Pixel coordinate grounding data
= = = =

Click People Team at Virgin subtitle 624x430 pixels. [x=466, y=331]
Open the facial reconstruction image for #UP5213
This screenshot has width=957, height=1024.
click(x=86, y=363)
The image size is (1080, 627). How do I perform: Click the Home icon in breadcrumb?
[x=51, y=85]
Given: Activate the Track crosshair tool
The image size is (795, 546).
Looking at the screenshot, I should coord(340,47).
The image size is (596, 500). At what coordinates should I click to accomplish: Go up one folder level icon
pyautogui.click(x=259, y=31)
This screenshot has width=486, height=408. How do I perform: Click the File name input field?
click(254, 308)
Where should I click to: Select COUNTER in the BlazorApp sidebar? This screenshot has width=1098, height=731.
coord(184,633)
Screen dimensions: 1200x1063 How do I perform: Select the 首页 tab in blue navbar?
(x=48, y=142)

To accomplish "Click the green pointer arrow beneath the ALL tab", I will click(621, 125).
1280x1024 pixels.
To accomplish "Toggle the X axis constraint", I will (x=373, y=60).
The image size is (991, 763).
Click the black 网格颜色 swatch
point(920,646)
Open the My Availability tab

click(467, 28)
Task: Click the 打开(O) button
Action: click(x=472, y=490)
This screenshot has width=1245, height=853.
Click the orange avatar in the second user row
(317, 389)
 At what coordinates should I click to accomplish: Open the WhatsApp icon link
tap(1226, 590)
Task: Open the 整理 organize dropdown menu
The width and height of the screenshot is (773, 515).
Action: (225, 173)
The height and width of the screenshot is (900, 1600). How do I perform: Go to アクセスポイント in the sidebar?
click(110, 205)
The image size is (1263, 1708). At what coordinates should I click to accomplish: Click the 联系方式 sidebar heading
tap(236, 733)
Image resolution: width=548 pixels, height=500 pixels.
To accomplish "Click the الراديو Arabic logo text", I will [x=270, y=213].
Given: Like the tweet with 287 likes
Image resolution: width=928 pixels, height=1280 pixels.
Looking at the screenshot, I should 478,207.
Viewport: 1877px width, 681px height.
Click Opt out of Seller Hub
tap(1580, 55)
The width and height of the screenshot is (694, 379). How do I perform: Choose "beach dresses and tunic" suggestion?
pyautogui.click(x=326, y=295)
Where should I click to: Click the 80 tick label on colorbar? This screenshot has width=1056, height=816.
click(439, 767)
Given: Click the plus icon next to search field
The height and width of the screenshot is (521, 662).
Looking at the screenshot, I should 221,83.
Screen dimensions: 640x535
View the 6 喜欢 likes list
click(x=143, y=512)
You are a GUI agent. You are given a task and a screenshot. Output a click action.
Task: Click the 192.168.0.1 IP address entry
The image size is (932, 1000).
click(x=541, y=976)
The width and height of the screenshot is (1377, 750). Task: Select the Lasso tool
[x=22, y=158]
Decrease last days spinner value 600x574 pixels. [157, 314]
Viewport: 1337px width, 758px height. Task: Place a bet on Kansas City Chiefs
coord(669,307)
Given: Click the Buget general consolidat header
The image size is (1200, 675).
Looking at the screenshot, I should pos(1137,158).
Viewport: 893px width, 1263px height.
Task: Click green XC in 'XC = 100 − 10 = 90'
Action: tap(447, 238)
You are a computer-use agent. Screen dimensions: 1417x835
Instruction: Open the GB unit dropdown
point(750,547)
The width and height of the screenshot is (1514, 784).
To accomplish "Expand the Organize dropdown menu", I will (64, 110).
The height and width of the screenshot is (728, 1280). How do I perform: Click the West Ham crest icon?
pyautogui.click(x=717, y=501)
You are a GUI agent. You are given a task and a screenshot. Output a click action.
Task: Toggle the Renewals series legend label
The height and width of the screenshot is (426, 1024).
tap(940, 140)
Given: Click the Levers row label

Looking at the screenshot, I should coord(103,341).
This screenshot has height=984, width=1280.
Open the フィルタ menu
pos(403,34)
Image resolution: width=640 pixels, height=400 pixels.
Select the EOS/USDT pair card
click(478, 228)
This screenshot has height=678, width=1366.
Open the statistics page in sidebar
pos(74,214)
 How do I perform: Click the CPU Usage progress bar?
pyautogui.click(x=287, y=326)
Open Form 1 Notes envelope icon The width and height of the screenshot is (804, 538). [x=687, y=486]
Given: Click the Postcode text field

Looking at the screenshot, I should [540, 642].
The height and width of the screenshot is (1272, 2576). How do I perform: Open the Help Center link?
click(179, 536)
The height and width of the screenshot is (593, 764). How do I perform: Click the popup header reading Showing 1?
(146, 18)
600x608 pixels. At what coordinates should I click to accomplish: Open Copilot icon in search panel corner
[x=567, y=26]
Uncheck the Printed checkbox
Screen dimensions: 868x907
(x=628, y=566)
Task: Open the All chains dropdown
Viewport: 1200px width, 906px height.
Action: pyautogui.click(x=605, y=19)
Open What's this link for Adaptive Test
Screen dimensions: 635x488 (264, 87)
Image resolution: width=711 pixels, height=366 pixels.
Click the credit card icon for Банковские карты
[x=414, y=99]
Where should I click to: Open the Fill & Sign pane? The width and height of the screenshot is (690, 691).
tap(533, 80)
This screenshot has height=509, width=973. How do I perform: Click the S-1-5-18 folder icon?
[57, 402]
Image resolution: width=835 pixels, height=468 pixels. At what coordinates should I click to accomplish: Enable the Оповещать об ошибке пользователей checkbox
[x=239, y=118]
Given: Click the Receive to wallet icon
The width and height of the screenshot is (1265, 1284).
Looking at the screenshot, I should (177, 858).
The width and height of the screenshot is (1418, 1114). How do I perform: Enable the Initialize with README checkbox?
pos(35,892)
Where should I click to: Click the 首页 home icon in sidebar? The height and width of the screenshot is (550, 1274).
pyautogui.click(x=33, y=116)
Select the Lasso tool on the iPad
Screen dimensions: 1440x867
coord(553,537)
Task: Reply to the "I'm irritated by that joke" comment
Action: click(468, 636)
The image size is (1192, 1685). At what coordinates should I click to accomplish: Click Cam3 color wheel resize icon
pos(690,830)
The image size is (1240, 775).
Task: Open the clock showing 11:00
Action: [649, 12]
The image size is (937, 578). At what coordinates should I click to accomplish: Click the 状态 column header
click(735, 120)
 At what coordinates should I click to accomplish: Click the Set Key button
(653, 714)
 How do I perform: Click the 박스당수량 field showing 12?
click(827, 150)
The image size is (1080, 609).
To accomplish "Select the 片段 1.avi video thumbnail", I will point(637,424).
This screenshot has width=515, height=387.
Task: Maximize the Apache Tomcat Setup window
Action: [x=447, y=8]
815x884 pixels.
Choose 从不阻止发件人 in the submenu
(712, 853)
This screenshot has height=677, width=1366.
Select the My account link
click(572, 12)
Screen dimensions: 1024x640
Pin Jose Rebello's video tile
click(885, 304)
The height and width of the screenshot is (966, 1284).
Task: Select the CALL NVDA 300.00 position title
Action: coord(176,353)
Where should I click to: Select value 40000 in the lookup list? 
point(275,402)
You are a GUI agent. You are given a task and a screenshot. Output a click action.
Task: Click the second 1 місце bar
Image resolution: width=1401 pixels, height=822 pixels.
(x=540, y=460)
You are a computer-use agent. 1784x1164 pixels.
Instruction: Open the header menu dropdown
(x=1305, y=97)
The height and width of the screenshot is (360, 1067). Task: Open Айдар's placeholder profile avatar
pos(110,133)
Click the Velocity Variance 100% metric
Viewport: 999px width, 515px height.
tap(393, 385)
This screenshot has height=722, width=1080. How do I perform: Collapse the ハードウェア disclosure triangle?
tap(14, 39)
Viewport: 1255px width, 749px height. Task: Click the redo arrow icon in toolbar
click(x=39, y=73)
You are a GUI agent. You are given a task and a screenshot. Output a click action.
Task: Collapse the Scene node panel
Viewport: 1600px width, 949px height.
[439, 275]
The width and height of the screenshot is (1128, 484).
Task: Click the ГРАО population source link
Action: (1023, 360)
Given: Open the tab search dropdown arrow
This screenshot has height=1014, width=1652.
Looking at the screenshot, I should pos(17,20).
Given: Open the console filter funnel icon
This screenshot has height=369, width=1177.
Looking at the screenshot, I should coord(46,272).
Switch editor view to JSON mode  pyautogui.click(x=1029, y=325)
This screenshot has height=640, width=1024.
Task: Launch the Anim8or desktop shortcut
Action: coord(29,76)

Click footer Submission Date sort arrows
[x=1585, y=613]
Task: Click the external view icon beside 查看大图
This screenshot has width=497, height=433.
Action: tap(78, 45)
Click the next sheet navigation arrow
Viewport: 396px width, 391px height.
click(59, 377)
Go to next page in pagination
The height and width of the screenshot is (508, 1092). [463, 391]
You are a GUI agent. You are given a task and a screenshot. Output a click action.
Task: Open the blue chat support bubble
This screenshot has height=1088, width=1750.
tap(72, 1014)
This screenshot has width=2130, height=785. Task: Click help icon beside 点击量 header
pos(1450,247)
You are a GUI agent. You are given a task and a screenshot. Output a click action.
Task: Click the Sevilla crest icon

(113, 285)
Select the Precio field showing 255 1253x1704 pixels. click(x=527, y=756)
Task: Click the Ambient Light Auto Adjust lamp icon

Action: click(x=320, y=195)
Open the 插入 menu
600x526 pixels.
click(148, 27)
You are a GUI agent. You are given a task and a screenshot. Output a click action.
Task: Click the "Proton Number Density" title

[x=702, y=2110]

= = = =

=== WORK ITEM ===
Report each line in the preceding entries that holds the string "Toggle".

=== ANSWER SECTION ===
To accomplish "Toggle the X axis constraint", I will (x=373, y=60).
Task: Toggle the Renewals series legend label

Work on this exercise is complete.